The union of William C Kuhn and Julia Johnson in 1885 produced 10 children, 7 girls and three boys. This family of Kuhn’s moved from Ontario to South Lyon, Michigan around 1899, where the greater part of their lives was spent. Their oldest son, William C. Kuhn b.1893, would become my grandfather. Of special interest to me, in the 1900 Lyon County census, great grandfather William’s occupation is listed as Artist!

The Whittakers:

William C. Kuhn, the young, when in search of a bride apparently decided the pickings were much better across the river in Ontario. He found his bride there in the form of Mary Whittaker, the daughter of Arthur and Eliza Neugent Whittaker. William and Mary Whittaker were married in June of 1914. The Arthur Whittakers, according to records, were apparently descendants of Cromwellians that left Ireland during the 1845 famine re-settling in Grey County, Ontario. I have found documents relating to the “Whittaker Stove Works” located in the Windsor area in the 1890’s with Arthur Whittakers name referenced to it. It is the same Arthur Whittaker shown alongside Jumbo the Elephant in the photo above.
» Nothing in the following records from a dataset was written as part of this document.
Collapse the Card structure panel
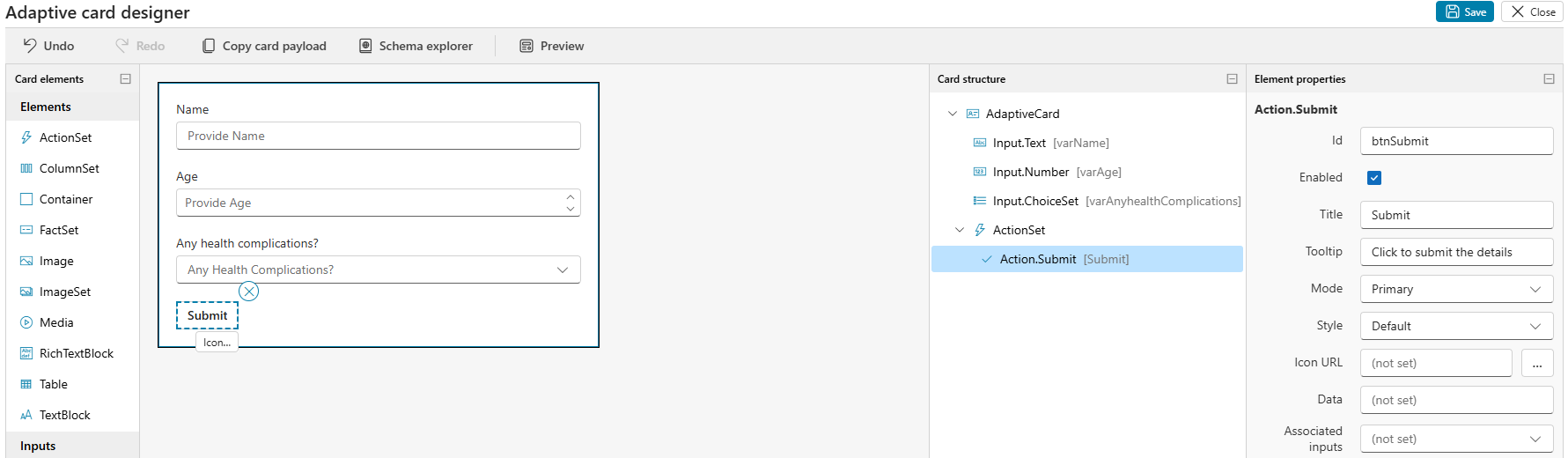 point(1232,78)
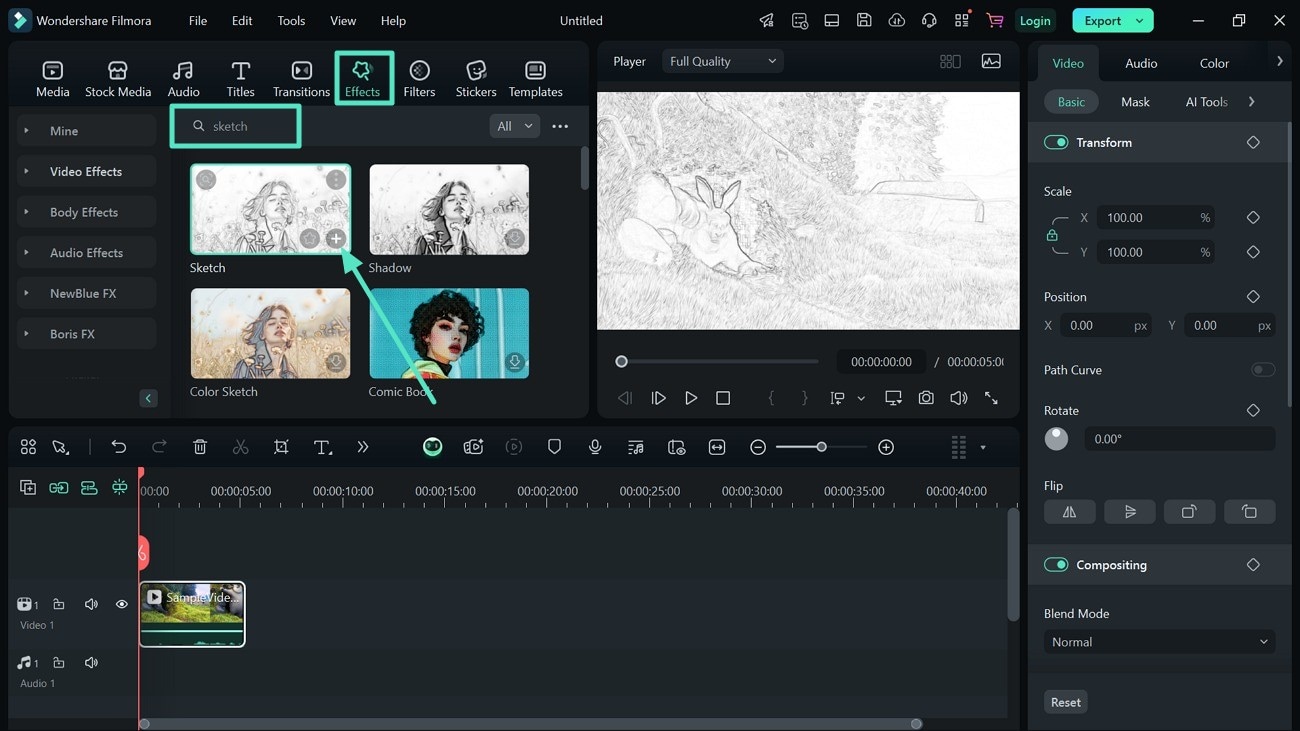Image resolution: width=1300 pixels, height=731 pixels.
Task: Open the Full Quality dropdown
Action: tap(722, 61)
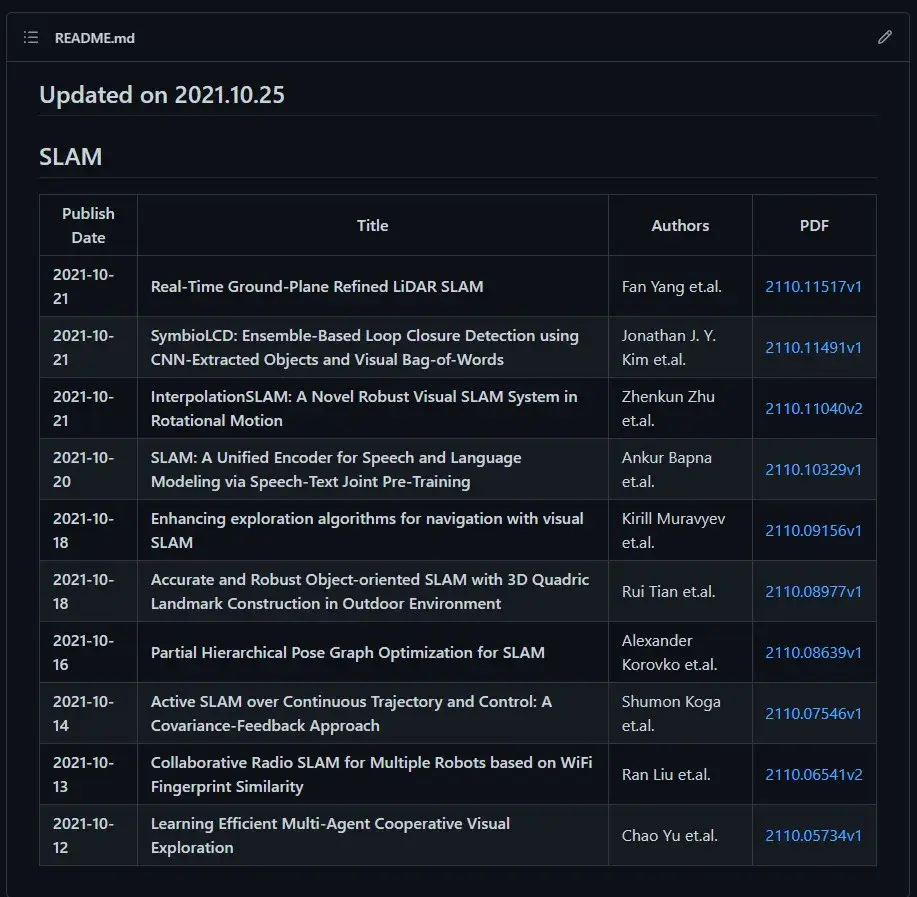Open PDF link 2110.10329v1 for Speech-Text paper
Image resolution: width=917 pixels, height=897 pixels.
click(813, 469)
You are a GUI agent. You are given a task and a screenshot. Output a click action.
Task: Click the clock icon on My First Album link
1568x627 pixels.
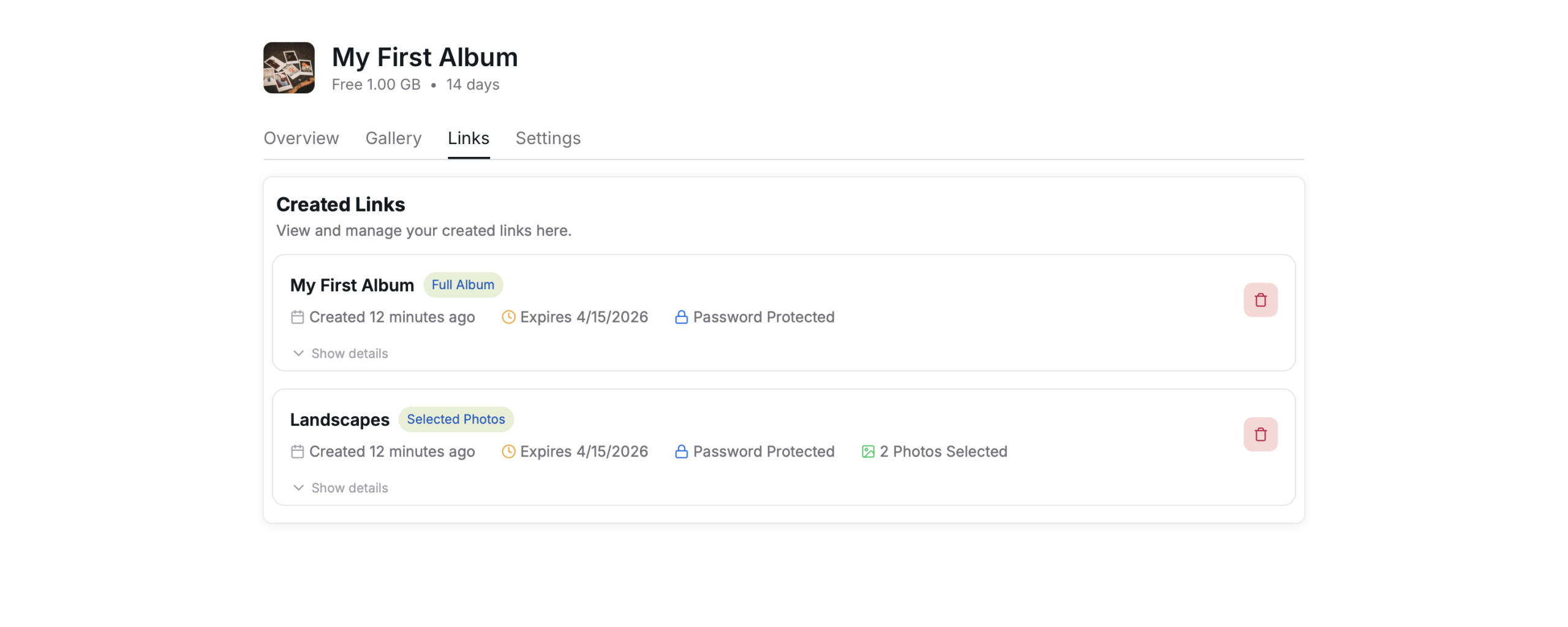508,317

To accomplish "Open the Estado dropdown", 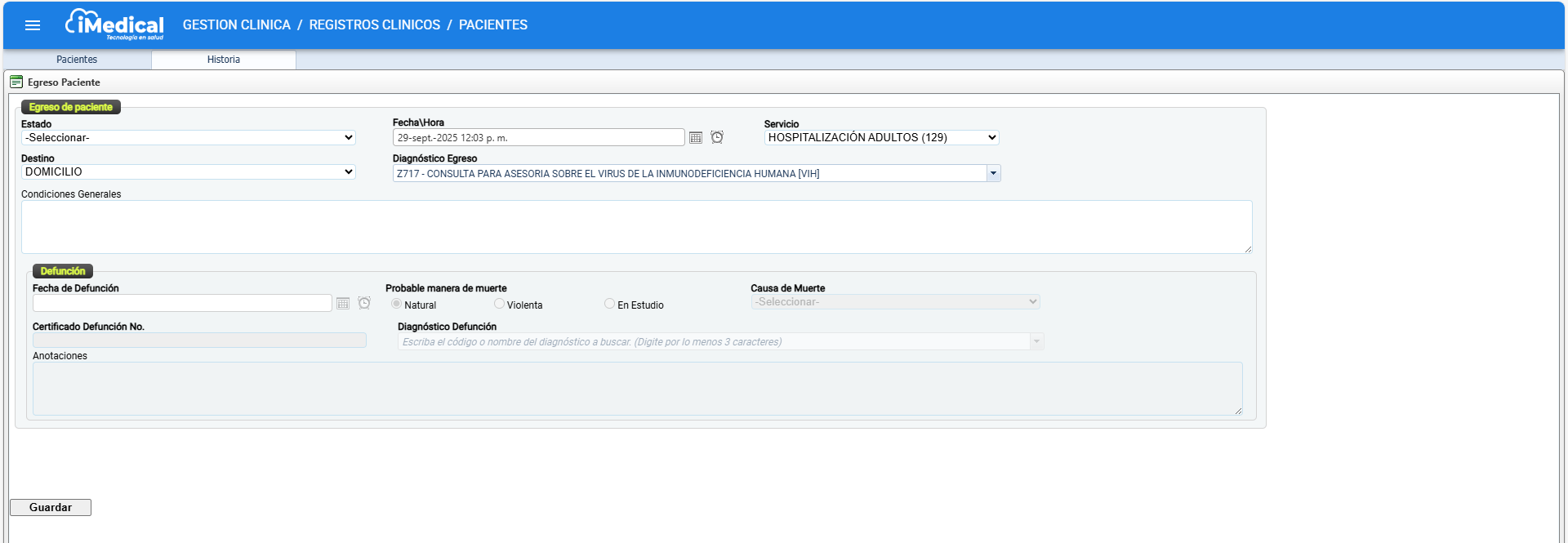I will click(188, 138).
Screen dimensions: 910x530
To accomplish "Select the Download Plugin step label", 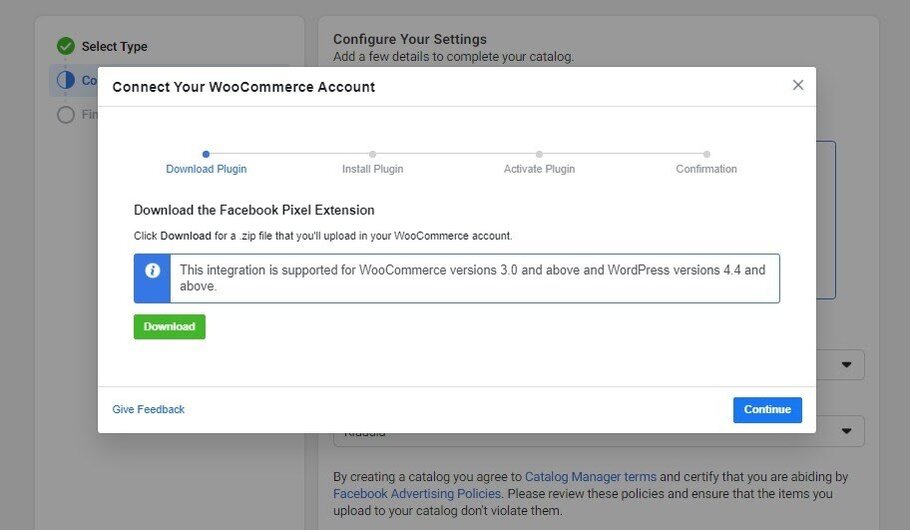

In summary, on the paternal side, the earliest found records to date of Kuhn lineage (sometimes spelt Koon) are from several generations of Christian Kuhn’s, whose listed occupations include potters, artists and farmers are found in areas further west of Newtown centered around Altoona and Holidaysburg in Blair County. Sister Alyce and my origins on the maternal side, come after several generations of Thomas Wilborn’s that helped settle Newtown, Pennsylvania. Sara Ann, a fifth generation Wilborn, later married German born Philip Johnson in Ontario. Of their six children, Julia the oldest b.1863, marries William C. Kuhn in April of 1885. The oldest son of William C. Kuhn and Sarah Johnson Kuhn, is again named William C. and it is he who returns to Ontario to find his bride Mary Whittaker, the daughter of the same Arthur Whittaker, who as a twelve year old witnessed Jumbo the Elephants untimely demise. This latter William C. Kuhn would be our paternal Grandfather.

I find the creative gene question still unanswered… far too many variables for my liking.